Required action 1
Please set down the passage of the Sanyu chatbot page from "extract_text(content) — Utility" up to and including "Face Space secret).", word for word.
Required action 2
According to the Sanyu chatbot page, what age range of young people is the chatbot meant for?

CAPS Chatbot — Sanyu (Internal Review Portal)

Co-designed AI peer support for adolescents and young people living with HIV | Expert safety review — not for clinical use.

What this project is

Sanyu is a co-designed AI peer support chatbot for adolescents and young people living with HIV (AYPLHIV) aged 15–24 in Uganda. Built by CAPS-IDI, this is an internal review/prototype portal — not yet approved for clinical or public use.

Tech Stack

Layer	Choice
Frontend/UI	Gradio (`gr.ChatInterface`)
LLM	Google Gemini 2.5 Flash via `google-genai` SDK
Auth	Hugging Face OAuth (`hf_oauth: true`)
Hosting	Hugging Face Spaces (Gradio SDK)
Python deps	`gradio>=4.0.0`, `google-genai`

How the App Works

META_PROMPT — A detailed (~370-line) system prompt defining Sanyu's persona, tone, content knowledge, and behavioral rules.
extract_text(content) — Utility to handle both plain strings and Gradio's structured [{"type": "text", ...}] message format.
respond(message, history) — The chat handler. Converts Gradio's history (supports both dict-format and tuple-format) into Gemini types.Content objects, appends the new user message, then calls client.models.generate_content() with the system prompt injected via GenerateContentConfig.
gr.ChatInterface — Wraps respond into a simple web UI with title and description.
API key — Loaded from the GOOGLE_API_KEY environment variable (set as a Hugging Face Space secret).

System Prompt Design

The META_PROMPT is the intellectual core of the project. It was co-designed with AYPLHIV and health workers through modified Delphi consensus workshops. It encodes:

12-Dimension Voice Matrix

Empathy & Understanding First — acknowledge emotions before giving information
Non-Judgmental Language — no blame, no "why didn't you…"

Provided information
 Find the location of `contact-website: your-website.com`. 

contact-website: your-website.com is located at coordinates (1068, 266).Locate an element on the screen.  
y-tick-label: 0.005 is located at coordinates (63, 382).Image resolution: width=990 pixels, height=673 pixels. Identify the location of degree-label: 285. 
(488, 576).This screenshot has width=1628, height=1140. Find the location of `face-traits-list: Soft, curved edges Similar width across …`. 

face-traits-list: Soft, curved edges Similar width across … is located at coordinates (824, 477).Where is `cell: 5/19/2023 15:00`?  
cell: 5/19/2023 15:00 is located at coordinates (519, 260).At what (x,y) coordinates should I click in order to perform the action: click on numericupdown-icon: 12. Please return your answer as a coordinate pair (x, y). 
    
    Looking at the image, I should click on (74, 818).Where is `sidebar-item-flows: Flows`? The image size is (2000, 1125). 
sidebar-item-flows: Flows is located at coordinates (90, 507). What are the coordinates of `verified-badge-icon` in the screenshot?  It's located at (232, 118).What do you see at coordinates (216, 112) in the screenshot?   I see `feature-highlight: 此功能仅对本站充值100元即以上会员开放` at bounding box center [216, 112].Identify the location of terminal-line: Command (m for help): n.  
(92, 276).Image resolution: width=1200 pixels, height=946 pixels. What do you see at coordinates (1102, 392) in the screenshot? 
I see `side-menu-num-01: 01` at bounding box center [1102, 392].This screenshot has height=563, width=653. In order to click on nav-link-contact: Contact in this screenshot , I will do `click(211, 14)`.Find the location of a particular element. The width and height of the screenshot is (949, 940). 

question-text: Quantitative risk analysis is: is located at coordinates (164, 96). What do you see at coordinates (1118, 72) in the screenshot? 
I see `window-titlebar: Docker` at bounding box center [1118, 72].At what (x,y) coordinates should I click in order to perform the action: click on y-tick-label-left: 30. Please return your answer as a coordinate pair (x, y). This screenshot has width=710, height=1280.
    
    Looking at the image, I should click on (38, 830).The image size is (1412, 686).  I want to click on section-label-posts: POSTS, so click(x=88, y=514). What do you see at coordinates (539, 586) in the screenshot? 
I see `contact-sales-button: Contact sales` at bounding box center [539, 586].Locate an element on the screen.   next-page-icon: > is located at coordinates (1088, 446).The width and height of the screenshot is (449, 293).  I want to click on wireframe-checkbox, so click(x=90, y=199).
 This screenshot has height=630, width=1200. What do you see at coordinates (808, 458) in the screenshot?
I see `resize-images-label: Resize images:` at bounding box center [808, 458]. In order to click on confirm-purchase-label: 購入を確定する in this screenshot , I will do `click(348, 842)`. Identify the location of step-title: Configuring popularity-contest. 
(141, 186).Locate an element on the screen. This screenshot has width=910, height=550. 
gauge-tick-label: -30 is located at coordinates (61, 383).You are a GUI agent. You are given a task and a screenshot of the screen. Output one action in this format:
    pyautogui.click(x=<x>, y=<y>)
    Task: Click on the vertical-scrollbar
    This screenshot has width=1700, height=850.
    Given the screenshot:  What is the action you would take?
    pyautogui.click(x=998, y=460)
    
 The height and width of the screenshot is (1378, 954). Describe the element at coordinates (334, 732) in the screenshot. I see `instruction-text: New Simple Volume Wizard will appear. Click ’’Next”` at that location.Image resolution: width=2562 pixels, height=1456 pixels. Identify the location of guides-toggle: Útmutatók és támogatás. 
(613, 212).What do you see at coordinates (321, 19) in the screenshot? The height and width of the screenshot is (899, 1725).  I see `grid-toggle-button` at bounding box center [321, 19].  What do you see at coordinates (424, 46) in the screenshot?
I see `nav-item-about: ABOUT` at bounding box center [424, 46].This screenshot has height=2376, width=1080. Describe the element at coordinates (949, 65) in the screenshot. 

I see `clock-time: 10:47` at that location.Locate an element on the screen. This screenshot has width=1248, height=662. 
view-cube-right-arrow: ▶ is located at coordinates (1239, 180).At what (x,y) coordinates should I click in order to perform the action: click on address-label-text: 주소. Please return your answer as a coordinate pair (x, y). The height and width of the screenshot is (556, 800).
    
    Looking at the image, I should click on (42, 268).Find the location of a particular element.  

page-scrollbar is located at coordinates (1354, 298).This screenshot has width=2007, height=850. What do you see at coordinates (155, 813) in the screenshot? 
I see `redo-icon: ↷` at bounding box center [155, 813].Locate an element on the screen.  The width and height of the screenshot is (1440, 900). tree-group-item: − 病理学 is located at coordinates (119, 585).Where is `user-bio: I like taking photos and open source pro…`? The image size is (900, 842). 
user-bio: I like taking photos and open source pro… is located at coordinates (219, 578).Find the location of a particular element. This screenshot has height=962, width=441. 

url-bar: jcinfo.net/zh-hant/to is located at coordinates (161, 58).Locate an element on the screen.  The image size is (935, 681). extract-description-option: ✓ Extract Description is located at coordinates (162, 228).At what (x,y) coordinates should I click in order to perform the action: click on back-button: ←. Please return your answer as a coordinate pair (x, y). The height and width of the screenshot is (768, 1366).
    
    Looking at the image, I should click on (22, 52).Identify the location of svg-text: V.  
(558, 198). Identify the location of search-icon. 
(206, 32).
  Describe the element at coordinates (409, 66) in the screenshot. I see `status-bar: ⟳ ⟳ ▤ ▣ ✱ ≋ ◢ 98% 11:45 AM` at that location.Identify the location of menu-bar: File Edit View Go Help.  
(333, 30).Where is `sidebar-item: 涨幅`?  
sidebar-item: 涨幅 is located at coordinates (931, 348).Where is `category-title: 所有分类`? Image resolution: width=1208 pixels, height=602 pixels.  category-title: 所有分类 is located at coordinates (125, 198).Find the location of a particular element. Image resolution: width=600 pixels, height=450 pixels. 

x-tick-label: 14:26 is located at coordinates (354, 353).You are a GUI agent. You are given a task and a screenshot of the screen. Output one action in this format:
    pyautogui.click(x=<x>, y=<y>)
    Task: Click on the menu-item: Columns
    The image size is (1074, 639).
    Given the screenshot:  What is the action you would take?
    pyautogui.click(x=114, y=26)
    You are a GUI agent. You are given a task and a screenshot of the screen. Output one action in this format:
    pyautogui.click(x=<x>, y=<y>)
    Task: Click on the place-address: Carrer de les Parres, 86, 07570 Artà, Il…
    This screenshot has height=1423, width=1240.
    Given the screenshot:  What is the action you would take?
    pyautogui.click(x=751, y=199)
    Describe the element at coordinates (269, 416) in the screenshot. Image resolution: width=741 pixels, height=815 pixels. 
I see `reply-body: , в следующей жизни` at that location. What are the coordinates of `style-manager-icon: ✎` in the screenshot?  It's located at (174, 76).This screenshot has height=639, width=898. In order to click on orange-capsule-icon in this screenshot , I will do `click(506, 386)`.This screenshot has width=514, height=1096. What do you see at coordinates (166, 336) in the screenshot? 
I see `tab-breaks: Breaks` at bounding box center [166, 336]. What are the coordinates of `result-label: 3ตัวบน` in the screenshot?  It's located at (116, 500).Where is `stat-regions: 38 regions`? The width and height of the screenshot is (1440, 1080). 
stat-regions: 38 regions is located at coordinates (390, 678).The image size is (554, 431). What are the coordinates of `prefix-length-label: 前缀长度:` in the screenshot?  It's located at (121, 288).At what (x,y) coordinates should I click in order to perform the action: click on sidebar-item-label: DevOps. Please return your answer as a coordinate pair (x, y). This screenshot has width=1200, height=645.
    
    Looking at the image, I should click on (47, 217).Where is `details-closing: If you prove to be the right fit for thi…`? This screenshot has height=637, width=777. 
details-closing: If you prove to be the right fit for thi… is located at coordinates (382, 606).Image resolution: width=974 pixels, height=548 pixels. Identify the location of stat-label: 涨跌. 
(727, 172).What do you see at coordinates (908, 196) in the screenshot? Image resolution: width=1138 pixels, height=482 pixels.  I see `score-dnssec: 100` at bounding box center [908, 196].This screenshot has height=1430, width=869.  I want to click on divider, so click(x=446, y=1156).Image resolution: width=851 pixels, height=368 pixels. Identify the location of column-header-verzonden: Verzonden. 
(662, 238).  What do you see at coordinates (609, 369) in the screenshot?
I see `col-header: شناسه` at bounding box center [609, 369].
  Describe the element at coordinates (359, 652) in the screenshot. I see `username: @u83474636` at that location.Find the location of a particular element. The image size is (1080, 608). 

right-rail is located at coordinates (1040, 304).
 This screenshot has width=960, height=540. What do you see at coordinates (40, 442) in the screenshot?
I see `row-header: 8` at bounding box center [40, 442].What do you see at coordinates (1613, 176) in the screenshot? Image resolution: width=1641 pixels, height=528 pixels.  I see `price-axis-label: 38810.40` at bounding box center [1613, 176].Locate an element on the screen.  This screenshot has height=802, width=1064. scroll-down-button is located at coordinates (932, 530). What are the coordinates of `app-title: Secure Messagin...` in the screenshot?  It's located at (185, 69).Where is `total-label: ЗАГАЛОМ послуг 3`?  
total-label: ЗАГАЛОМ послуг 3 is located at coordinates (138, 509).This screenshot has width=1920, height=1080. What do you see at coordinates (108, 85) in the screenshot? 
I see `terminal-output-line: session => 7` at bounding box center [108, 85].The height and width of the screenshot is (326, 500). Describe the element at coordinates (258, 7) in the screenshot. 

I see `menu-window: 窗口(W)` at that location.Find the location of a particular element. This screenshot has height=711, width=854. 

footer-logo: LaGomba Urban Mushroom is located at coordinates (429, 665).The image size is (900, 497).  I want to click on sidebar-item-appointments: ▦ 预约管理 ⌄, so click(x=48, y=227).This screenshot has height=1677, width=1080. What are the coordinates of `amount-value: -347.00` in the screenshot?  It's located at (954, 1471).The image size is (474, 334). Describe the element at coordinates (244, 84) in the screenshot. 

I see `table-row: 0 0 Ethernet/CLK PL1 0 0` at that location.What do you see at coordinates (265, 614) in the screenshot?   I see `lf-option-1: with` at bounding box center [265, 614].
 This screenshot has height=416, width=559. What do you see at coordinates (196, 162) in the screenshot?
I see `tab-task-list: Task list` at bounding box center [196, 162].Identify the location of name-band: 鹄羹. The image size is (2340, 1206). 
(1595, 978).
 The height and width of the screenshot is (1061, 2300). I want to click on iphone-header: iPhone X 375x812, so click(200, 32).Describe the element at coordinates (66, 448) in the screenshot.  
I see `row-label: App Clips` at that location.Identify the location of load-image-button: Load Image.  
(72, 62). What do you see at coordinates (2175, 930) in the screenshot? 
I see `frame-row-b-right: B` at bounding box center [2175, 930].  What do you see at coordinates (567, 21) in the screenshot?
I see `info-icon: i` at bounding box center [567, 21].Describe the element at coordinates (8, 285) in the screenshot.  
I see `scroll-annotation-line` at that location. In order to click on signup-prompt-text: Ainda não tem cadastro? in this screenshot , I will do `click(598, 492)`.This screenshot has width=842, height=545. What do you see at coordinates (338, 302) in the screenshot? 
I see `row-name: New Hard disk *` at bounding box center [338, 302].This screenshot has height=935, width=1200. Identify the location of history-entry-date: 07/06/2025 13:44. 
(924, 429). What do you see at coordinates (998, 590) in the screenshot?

Answer section 1
extract_text(content) — Utility to handle both plain strings and Gradio's structured [{"type": "text", ...}] message format.
respond(message, history) — The chat handler. Converts Gradio's history (supports both dict-format and tuple-format) into Gemini types.Content objects, appends the new user message, then calls client.models.generate_content() with the system prompt injected via GenerateContentConfig.
gr.ChatInterface — Wraps respond into a simple web UI with title and description.
API key — Loaded from the GOOGLE_API_KEY environment variable (set as a Hugging Face Space secret).

Answer section 2
Ages 15–24.